◆ WHAT YOU WILL DO:
Lines before the one holding "This screenshot has height=416, width=532." are not wanted. Please copy that line and everything after it to the end of the records, exactly, skipping pictures.

===============

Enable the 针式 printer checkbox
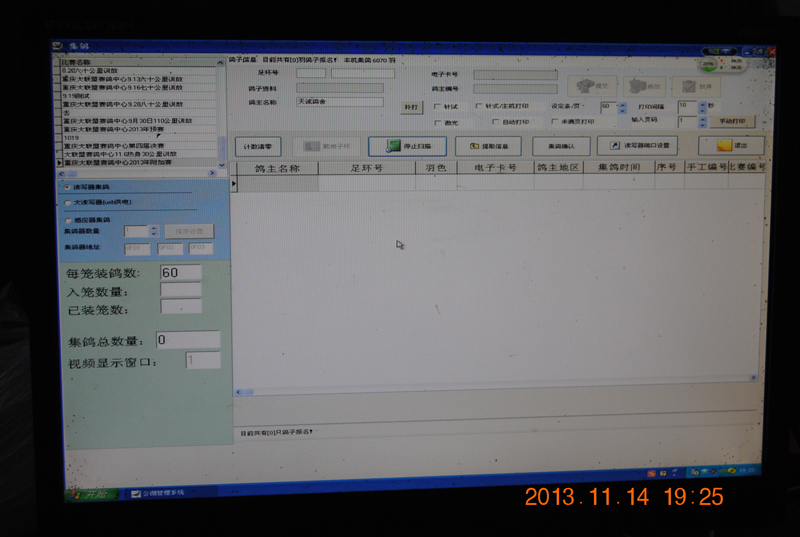This screenshot has height=537, width=800. (437, 107)
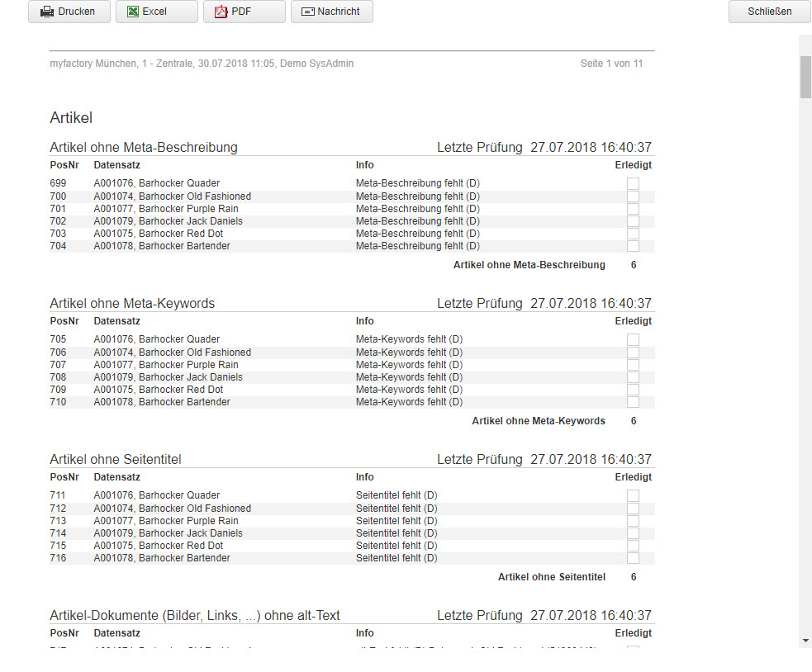Tick Erledigt checkbox for PosNr 705
812x672 pixels.
click(633, 339)
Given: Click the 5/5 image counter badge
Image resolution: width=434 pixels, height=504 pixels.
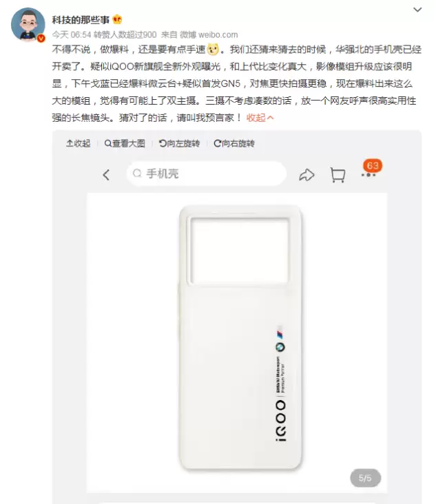Looking at the screenshot, I should [x=365, y=478].
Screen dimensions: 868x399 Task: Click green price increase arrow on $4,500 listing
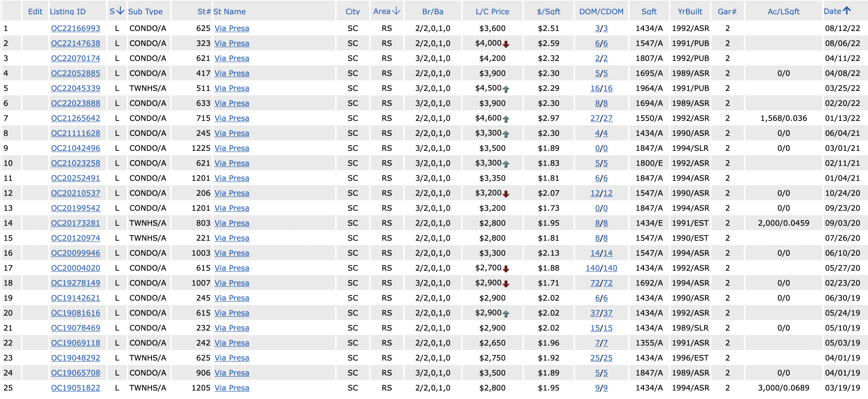coord(506,89)
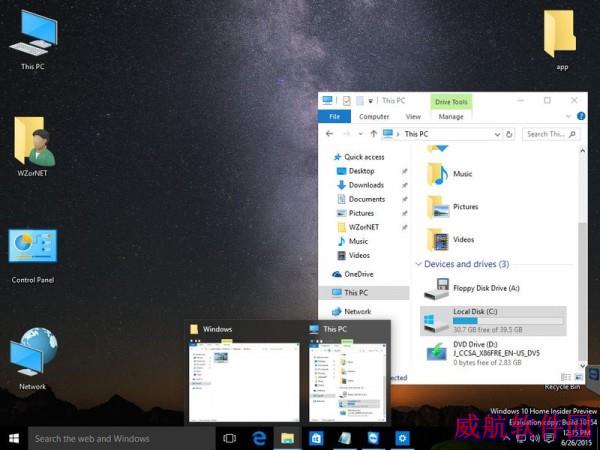Viewport: 600px width, 450px height.
Task: Click the Windows window preview thumbnail
Action: tap(244, 380)
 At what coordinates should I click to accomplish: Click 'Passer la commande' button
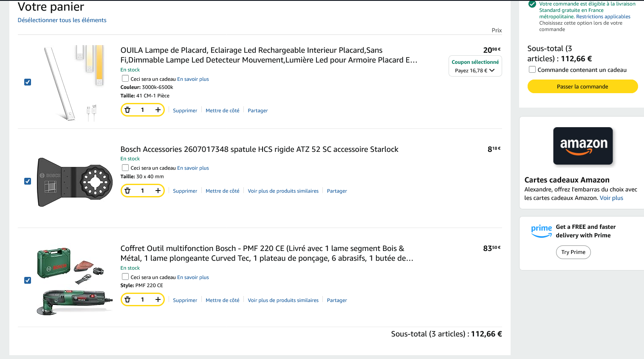(582, 86)

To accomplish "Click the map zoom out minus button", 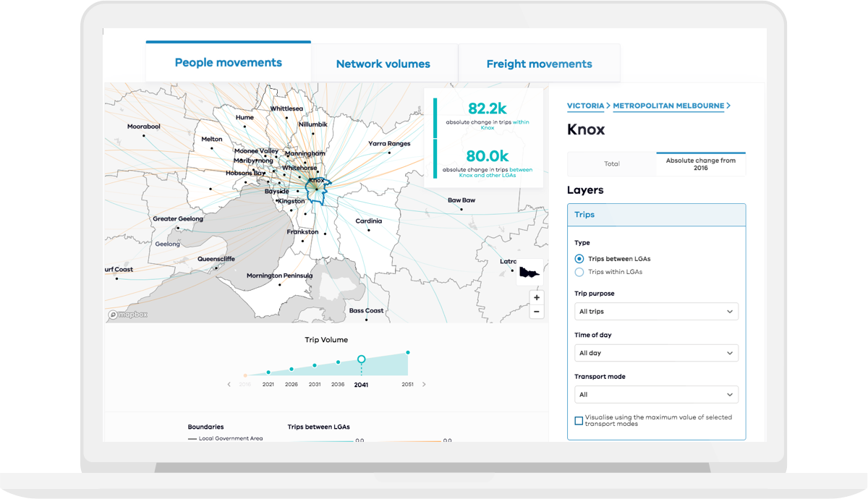I will point(536,312).
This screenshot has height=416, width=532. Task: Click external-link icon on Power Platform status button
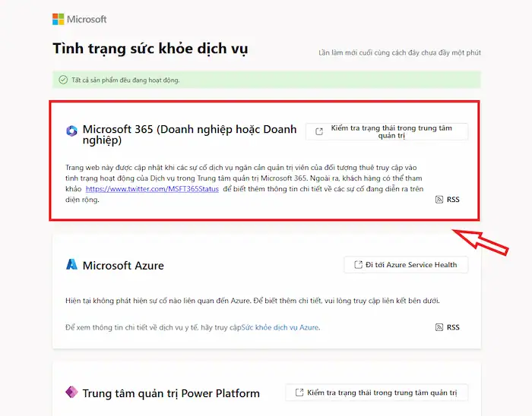pos(298,393)
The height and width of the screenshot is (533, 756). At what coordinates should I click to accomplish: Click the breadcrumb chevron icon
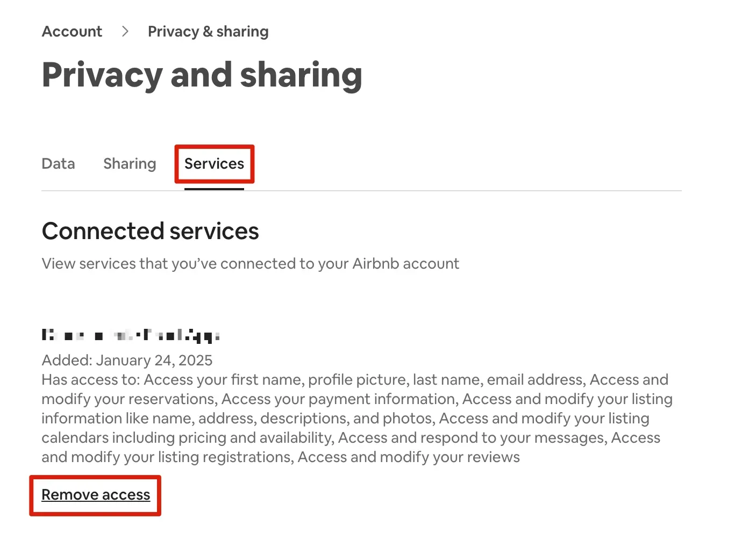click(124, 31)
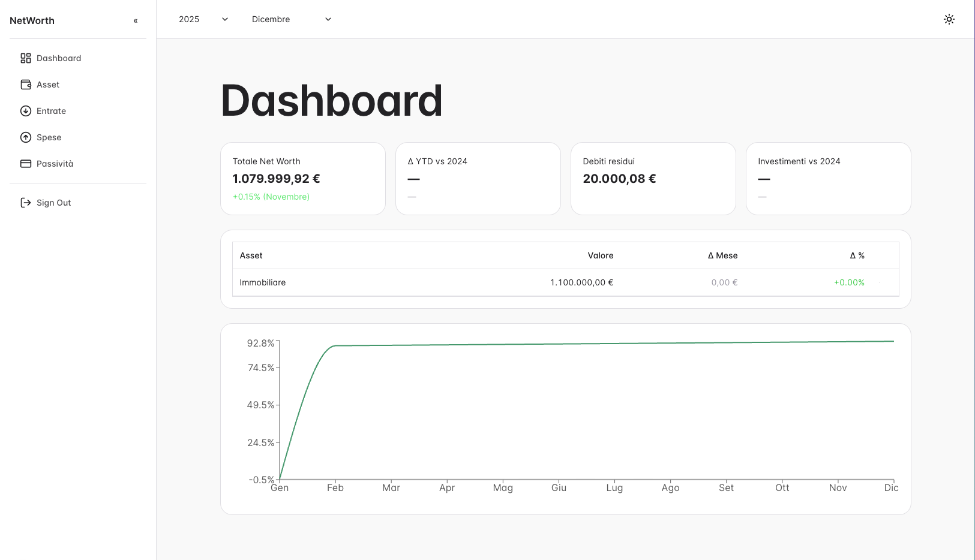The image size is (975, 560).
Task: Open the Entrate section
Action: click(x=52, y=111)
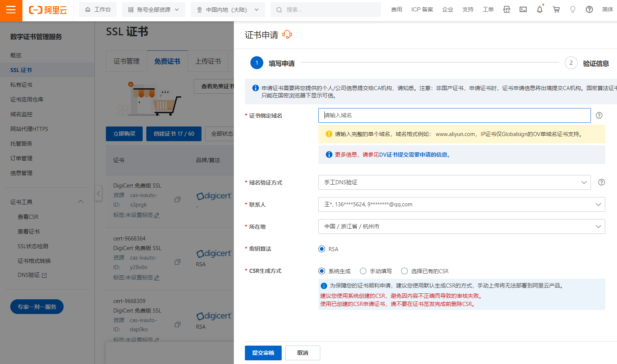Click the 取消 cancel button
The image size is (617, 364).
pyautogui.click(x=303, y=353)
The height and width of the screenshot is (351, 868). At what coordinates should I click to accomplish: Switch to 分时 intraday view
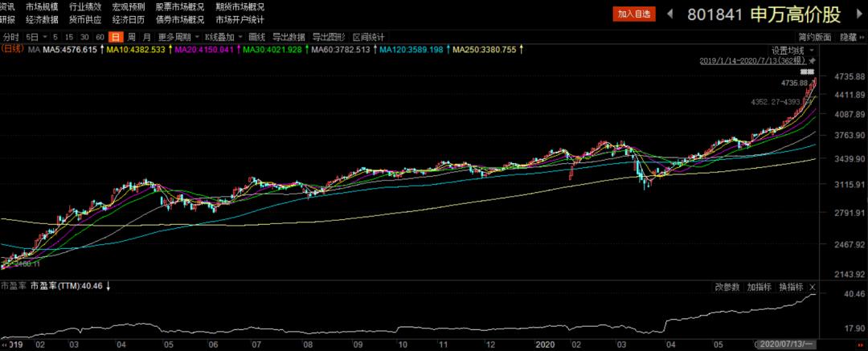[11, 37]
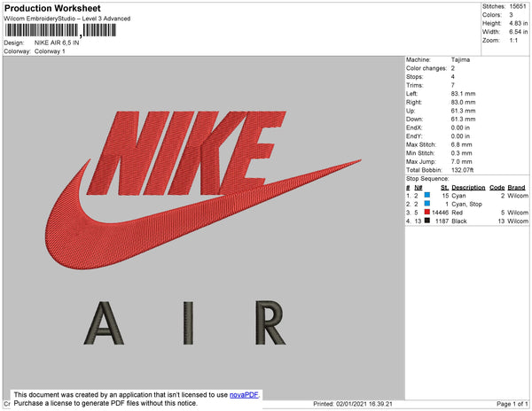Click the Printed date stamp in the footer
The image size is (532, 411).
point(353,404)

===============

◆ ANSWER:
This screenshot has height=416, width=532. Task: Click external-link icon on Power Platform status button
pos(298,393)
The height and width of the screenshot is (533, 756). At what coordinates should I click to accomplish: Click the breadcrumb chevron icon
click(124, 31)
The image size is (975, 560).
Task: Open the Entrate section
Action: click(x=52, y=111)
Click the 取消 cancel button
The image size is (617, 364).
pyautogui.click(x=303, y=353)
The height and width of the screenshot is (351, 868). At what coordinates should I click to accomplish: Switch to 分时 intraday view
[11, 37]
Click the Printed date stamp in the footer
The image size is (532, 411).
point(353,404)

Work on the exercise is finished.